=== EXTRACT TO READ ===

Friday, February 5, 2010

Deciding When To Pull The Plug

© Angela Henry 2010 all rights reserved

I read a lot of mystery series and many of the ones I love are still going strong after the fifteen and twentieth book, while others are on life-support and clearly need either a serious overhaul, or to be put out of their misery. For instance, I stopped reading one particular series because the main character was still the same age after ten books. Talk about a creative rut. Who wants to read a series where the characters don’t grow and change? Not me! But just when does an author decide to end a series?

Sometimes your publisher makes the decision for you. Declining sales, an editor that leaves the company, or a publisher going out of business can stop a series in its tracks. And while it is possible for an author to move a series to another publisher, many publishers don’t like to take on an existing series because they don’t own the rights to the author’s backlist.

Some authors have a preset number of books in mind when they start writing a series. But often the very nature of the series dictates how many books will be written. In author Daniel Handler’s case, his series of unfortunate events, written under the name Lemon Snicket, tells the tale of the luckless Baudelaire orphans, and logically ended with unlucky number thirteen. And I’m assuming Sue Grafton’s Kinsey Millhone series, which are titled after the alphabet, will end at book twenty-six.

=== EXCERPTED RECORDS ===

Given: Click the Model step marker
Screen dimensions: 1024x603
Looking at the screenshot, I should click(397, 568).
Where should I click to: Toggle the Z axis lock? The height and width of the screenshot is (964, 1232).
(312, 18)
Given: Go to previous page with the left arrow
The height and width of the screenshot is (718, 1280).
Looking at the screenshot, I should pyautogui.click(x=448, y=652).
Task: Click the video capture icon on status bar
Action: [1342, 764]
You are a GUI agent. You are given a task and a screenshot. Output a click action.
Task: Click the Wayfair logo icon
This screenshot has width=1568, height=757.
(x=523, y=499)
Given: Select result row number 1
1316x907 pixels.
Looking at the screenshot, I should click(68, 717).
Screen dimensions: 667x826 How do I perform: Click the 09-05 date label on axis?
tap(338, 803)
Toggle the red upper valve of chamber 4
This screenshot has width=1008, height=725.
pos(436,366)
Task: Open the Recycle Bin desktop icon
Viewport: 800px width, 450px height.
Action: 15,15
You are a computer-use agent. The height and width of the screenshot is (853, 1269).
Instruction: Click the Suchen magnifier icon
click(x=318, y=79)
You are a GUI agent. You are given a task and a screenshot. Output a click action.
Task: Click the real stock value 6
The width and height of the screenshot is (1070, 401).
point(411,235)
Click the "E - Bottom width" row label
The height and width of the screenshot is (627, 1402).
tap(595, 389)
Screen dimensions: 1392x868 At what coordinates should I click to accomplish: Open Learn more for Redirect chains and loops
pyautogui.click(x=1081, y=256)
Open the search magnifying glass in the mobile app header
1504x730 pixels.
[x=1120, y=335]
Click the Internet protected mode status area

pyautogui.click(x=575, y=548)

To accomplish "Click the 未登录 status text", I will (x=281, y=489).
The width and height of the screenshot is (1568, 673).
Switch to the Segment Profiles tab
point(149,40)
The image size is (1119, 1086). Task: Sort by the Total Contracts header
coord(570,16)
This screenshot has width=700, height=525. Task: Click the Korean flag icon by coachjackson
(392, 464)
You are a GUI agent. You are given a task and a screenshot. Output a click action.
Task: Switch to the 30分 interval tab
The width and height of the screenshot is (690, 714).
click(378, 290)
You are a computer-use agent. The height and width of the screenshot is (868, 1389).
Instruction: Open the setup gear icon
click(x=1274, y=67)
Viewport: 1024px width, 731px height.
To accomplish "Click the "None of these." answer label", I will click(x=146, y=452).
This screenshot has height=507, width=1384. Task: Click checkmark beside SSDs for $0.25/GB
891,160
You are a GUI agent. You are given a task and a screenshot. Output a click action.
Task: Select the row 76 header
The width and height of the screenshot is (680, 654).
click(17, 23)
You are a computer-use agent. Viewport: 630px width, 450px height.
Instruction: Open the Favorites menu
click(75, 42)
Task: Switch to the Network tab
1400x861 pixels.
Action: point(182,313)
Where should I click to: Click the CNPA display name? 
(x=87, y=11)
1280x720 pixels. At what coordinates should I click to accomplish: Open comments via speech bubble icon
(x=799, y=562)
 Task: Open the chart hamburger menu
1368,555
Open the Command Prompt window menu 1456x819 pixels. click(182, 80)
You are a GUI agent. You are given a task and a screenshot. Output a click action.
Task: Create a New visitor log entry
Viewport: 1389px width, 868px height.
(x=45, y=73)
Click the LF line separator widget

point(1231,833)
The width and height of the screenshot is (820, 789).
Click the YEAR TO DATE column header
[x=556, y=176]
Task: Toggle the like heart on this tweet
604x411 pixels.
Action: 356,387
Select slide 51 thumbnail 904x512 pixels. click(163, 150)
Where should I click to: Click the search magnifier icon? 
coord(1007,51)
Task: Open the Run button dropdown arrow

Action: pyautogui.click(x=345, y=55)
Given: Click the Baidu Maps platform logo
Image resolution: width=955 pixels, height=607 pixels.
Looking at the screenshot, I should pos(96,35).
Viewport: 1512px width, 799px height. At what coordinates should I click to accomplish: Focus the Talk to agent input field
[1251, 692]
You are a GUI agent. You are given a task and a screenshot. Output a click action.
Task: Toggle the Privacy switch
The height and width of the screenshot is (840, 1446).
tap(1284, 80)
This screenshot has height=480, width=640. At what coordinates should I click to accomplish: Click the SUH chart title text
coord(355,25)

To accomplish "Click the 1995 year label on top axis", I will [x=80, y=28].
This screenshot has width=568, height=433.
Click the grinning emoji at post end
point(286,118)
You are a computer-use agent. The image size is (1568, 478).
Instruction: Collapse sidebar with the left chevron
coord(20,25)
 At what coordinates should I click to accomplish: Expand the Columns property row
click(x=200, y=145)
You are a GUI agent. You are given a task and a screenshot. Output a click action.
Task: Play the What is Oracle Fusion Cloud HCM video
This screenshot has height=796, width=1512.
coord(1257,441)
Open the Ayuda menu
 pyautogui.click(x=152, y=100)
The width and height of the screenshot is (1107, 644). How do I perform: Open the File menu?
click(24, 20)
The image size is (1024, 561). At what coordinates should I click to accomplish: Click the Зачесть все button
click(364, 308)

===

**SET TASK A:**
According to the blog post on ending a book series, why are many publishers reluctant to take on an existing series? Answer in one to three sentences.
**SET TASK B:**
Extend the blog post about deciding when to end a book series, picking up after its last sentence.

**RESULT A:**
Many publishers don't like to take on an existing series because they don't own the rights to the author's backlist.

**RESULT B:**
Boredom can also be a deciding factor. Much like a love affair gone bad; many authors just get sick to death of or their main character and can’t bear to write another word about him/her. So they end it. That’s what one author confided to me when she ended her series after only four books. “I’m just so tired of _______. I want to write about someone else,” she told me. I guess that said it all.

My fourth Kendra Clayton mystery, Schooled In Lies, was recently released and my fifth Kendra book will be released in 2011. Who knows what the future holds. While I’m not yet ready to stop writing my series, I don’t know how I’ll feel a few more books down the line. But I suspect I’m going to keep writing my series as long as people want to keep reading it.

About the author:

Angela Henry was once told that her past life careers included spy, researcher, and investigator. She stuck with what she knew because today she's a mystery writing librarian, who loves to people watch and eavesdrop on conversations. She's the author of four mysteries featuring equally nosy amateur sleuth Kendra Clayton, and is also the founder of the award-winning MystNoir website, which promotes African-American mystery writers, and was named a "Hot Site" by USA Today.com. When she's not working, writing, or practicing her stealth, she loves to travel, is connoisseur of B horror movies, and an admitted anime addict. She lives in Ohio and is currently hard at work trying to meet her next deadline. You can visit Angela online at:

http://www.angelahenry.com/
http://www.angelahenry.blogspot.com/
http://aamysteries.blogspot.com/
http://www.twitter.com/mystnoir

13 comments:

Cheryl said...

Nice post Angela. I also think you need to know when it's time to switch to something else. Just like when I read books by a favorite author that aren't supposed to be connected in any way, but so many similar elements appear in each that it's almost like you've read the book before.

This latest mystery of yours sounds fabulous. Could you find a way for me to plow through the 40 plus books in my TBR pile so I can read it?

Best of luck with the book!

Cheryl

Joylene Butler said...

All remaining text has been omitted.